Directions for this task: Given the material below, return only the lines starting at the line with "This screenshot has width=800, height=600." and ending at the line with "Open three-dot menu for LÖSCHEN row", exactly as they appear.

Study material:

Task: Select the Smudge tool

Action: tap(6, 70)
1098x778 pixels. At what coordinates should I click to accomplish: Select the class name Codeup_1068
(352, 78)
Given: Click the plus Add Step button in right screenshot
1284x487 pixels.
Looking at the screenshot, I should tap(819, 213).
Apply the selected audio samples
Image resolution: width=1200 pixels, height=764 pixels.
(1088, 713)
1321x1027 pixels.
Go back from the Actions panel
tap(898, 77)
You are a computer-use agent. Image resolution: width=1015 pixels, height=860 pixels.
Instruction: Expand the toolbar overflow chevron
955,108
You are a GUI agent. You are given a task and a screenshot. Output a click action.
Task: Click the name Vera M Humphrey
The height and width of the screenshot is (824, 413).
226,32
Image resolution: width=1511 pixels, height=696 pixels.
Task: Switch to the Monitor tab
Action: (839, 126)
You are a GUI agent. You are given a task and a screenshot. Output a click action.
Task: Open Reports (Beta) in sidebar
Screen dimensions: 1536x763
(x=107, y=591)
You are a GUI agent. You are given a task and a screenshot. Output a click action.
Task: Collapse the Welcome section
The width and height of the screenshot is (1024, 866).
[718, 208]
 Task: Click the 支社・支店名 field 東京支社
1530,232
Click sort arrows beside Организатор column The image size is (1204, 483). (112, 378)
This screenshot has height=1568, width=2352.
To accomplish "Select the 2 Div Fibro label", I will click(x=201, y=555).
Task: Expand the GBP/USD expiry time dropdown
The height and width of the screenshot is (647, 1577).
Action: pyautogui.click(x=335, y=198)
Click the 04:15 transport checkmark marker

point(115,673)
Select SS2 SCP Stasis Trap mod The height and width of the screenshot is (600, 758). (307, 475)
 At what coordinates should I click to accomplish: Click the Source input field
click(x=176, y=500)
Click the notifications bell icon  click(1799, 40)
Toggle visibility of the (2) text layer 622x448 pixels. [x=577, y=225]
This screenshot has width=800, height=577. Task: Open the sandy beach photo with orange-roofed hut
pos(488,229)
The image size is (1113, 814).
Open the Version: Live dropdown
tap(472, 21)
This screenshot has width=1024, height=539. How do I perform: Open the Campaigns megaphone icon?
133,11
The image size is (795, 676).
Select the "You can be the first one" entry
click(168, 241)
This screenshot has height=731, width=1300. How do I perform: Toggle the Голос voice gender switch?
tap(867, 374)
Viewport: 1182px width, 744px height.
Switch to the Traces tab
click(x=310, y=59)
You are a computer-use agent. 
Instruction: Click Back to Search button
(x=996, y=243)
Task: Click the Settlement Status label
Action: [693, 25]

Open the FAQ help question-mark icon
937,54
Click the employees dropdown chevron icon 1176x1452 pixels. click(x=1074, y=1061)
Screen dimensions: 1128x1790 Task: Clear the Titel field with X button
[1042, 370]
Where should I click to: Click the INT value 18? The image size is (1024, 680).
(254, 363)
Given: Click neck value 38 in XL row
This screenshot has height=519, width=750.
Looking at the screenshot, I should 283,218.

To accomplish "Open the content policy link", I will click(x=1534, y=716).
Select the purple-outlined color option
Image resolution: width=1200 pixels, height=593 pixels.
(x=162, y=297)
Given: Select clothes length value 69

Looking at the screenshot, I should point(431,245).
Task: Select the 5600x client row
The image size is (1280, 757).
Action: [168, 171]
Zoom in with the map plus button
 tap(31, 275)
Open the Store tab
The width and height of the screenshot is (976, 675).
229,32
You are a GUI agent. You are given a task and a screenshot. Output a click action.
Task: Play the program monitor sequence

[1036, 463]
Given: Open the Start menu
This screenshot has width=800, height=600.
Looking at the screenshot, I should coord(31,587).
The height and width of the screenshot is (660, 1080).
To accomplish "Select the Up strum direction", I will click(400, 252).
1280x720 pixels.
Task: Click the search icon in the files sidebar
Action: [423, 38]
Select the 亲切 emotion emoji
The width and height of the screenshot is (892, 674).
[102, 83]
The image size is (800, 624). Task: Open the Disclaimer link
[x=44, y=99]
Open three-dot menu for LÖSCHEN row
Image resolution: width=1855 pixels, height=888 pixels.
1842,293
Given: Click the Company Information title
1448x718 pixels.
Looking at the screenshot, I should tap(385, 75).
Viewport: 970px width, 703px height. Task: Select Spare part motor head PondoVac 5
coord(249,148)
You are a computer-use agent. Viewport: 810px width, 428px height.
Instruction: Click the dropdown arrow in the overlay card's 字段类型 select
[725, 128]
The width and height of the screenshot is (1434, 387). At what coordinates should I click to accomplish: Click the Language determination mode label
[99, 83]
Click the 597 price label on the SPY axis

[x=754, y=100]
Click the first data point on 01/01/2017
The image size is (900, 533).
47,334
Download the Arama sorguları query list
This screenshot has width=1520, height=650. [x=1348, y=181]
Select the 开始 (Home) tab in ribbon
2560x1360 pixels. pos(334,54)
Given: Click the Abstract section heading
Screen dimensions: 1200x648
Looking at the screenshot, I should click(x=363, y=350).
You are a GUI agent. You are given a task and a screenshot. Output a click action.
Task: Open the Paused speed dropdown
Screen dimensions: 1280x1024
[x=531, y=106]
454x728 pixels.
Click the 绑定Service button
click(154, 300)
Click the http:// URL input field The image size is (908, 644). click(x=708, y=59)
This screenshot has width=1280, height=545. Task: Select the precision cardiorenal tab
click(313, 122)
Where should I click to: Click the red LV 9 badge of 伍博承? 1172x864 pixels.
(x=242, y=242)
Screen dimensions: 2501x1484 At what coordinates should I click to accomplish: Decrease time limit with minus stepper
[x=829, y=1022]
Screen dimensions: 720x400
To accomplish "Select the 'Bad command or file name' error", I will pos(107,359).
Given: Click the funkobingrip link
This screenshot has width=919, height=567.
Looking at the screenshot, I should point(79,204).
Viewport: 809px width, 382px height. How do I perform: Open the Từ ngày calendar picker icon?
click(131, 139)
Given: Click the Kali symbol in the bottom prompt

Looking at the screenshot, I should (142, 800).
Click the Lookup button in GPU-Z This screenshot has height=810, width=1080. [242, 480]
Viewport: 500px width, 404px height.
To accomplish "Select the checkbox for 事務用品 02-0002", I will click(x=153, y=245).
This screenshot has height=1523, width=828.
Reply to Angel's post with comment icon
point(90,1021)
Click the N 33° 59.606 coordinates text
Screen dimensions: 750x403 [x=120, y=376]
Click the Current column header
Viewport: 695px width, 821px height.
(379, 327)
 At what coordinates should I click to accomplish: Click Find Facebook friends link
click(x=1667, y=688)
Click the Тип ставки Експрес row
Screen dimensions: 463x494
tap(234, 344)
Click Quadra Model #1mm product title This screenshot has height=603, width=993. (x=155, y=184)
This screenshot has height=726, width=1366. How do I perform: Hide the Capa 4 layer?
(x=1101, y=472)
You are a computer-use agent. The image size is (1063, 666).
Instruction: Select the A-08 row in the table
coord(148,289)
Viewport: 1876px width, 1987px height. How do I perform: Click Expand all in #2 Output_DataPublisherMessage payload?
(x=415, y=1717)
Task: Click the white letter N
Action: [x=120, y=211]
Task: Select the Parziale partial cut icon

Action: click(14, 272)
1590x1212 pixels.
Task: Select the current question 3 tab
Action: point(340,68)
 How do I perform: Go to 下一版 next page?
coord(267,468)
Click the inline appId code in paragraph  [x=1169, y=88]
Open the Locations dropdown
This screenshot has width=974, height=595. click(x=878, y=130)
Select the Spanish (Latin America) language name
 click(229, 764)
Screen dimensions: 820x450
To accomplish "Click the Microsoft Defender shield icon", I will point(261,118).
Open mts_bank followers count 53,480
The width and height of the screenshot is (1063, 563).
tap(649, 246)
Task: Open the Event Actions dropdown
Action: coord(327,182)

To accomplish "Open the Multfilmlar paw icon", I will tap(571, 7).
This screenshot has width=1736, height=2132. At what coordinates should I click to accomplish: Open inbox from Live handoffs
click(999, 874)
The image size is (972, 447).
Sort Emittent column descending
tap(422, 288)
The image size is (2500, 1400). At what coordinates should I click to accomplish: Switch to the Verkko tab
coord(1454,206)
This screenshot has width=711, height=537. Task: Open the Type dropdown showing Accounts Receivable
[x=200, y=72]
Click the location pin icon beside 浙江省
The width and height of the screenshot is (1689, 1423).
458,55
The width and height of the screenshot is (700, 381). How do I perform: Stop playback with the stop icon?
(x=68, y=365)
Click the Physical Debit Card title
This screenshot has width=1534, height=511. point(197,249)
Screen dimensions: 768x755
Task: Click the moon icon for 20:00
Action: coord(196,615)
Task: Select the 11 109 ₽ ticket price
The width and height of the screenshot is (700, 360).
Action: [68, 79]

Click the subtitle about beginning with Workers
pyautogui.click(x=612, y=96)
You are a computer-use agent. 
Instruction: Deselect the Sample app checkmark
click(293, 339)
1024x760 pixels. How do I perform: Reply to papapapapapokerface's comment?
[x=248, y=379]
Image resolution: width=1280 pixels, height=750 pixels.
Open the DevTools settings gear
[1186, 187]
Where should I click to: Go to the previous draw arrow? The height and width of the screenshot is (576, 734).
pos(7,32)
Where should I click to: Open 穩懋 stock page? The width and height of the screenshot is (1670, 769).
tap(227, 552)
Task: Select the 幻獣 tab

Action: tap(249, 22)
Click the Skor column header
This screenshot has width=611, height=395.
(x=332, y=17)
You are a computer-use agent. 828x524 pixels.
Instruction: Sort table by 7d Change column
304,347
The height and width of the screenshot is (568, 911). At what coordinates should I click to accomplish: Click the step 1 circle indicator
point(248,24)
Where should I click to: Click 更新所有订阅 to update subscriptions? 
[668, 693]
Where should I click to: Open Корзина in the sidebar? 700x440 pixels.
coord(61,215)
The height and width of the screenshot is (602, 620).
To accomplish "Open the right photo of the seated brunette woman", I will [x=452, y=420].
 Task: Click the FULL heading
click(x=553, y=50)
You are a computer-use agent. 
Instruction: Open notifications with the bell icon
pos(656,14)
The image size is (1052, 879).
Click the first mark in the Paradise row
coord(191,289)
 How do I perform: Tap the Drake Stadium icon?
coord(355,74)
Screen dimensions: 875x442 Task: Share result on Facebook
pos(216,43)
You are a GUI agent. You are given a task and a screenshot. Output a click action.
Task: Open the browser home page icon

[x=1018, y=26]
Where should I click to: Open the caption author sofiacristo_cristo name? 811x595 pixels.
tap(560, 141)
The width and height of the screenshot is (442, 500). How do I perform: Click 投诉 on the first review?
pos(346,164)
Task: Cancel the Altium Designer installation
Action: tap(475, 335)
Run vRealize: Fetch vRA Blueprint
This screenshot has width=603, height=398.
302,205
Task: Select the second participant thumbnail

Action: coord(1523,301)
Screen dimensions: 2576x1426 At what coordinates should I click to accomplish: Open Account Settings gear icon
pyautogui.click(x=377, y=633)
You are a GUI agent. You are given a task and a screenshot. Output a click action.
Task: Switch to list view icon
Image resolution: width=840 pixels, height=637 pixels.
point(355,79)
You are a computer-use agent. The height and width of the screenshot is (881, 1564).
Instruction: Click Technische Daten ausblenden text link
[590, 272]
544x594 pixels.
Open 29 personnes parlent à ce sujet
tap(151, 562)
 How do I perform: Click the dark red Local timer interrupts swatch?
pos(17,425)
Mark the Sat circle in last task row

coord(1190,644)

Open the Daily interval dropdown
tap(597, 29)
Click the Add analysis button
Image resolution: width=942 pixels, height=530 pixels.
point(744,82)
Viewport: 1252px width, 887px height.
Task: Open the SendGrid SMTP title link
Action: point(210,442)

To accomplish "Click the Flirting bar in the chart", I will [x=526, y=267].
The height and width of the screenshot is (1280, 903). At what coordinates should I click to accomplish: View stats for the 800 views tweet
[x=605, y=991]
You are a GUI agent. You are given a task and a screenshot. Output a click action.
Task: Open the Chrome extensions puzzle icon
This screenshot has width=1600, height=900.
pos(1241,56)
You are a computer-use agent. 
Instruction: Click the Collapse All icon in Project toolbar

Solution for this problem:
This screenshot has width=800, height=600.
Looking at the screenshot, I should coord(31,587).
The height and width of the screenshot is (660, 1080).
To accomplish "Select the Up strum direction", I will click(400, 252).
1280x720 pixels.
Task: Click the search icon in the files sidebar
Action: [423, 38]
Select the 亲切 emotion emoji
The width and height of the screenshot is (892, 674).
[102, 83]
The image size is (800, 624). Task: Open the Disclaimer link
[x=44, y=99]
Open three-dot menu for LÖSCHEN row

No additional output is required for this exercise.